Having reviewed the entire record, including the evidence presented by Petitioner in his supplemental Martinez brief, the Court concludes that an evidentiary hearing is not warranted. R. 8(a), Rules Governing Sec. 2254 Cases in the U.S. Dist. Cts. There are no contested facts concerning Petitioner's counsel, and Petitioner has failed to indicate what evidence he seeks to develop. See Duncan v. Ryan, No. CV-11-08067-PCT-JAT, 2016 WL 316882, at *20 (D. Ariz. Jan. 27, 2016) ("As this Court has previously held, an evidentiary hearing cannot be used as a fishing expedition to determine if any witnesses are in existence who may have relevant testimony." (citing United States v. Fuentes, No. CV 08-348-PHX-JAT, 2009 WL 4730733, at *5 (D. Ariz. Dec. 7, 2009), aff'd, 457 F. App'x 687 (9th Cir. 2011))). Further, the Court has found Petitioner's claim is not even colorable on the facts alleged. See Sexton, 679 F.3d at 1161 (finding the record "sufficiently complete" with respect to underlying ineffective assistance of trial counsel claim); cf. Dickens, 740 F.3d at 1321 (explaining that "a district court may take evidence to the extent necessary" (emphasis added)). Thus, the Court denies Petitioner's request to hold an evidentiary hearing. However, the Court will expand the record to include the exhibits attached to Petitioner's supplemental brief, as both parties have relied on the information contained therein.

III. CLAIM 2

In Claim 2, Petitioner alleges that his guilty pleas were not knowing, intelligent, and voluntary because the trial judge failed to inform him that, by pleading guilty, he was forfeiting his right to proceed to trial represented by competent counsel. (See Doc. 124 at 37). Petitioner's appellate counsel raised this claim on direct appeal. (See Doc. 124-1 at 4).

A. Legal Standard

Petitioner's habeas claims are governed by the applicable provisions of the AEDPA. See Lindh v. Murphy, 521 U.S. 320, 336 (1997). The AEDPA established a "substantially higher threshold for habeas relief" with the "acknowledged purpose of 'reduc[ing] delays in the execution of state and federal criminal sentences.'" Schriro v. Landrigan, 550 U.S. 465, 475 (2007) (quoting Woodford v. Garceau, 538 U.S. 202, 206 (2003)). The AEDPA's "'highly deferential standard for evaluating state-court rulings' . . . demands that state-court decisions be given the benefit of the doubt." Woodford v. Visciotti, 537 U.S. 19, 24 (2002) (per curiam) (quoting Lindh, 521 U.S. at 333 n.7).

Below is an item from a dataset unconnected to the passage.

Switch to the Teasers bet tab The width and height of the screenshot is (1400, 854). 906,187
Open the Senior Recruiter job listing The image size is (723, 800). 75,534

Under the AEDPA, a petitioner is not entitled to habeas relief on any claim "adjudicated on the merits" by the state court unless that adjudication was either (1) "contrary to" clearly established federal law as determined by the Supreme Court, (2) "'involved an unreasonable application of' such law," or (3) "'was based on an unreasonable determination of the facts' in light of the record before the state court." Richter, 562 U.S. at 100 (quoting 28 U.S.C. § 2254(d)). "State-court decisions are measured against [the Supreme Court's] precedents as of 'the time the state court renders its decision.'" Cullen v. Pinholster, 563 U.S. 170, 182 (2011) (quoting Lockyer v. Andrade, 538 U.S. 63, 71-72 (2003)). Therefore, to assess a claim under subsection (d)(1), the Court must first identify the "clearly established Federal law," if any, that governs the sufficiency of the claims on habeas review. Habeas relief cannot be granted if the Supreme Court has not "broken sufficient legal ground" on a constitutional principle advanced by a petitioner, even if lower federal courts have decided the issue. Williams v. Taylor, 529 U.S. 362, 381 (2000). Nevertheless, while only Supreme Court authority is binding, circuit court precedent may be "persuasive" in determining what law is clearly established and whether a state court applied that law unreasonably. Clark v. Murphy, 331 F.3d 1062, 1069 (9th Cir. 2003), overruled on other grounds by Andrade, 538 U.S. 63.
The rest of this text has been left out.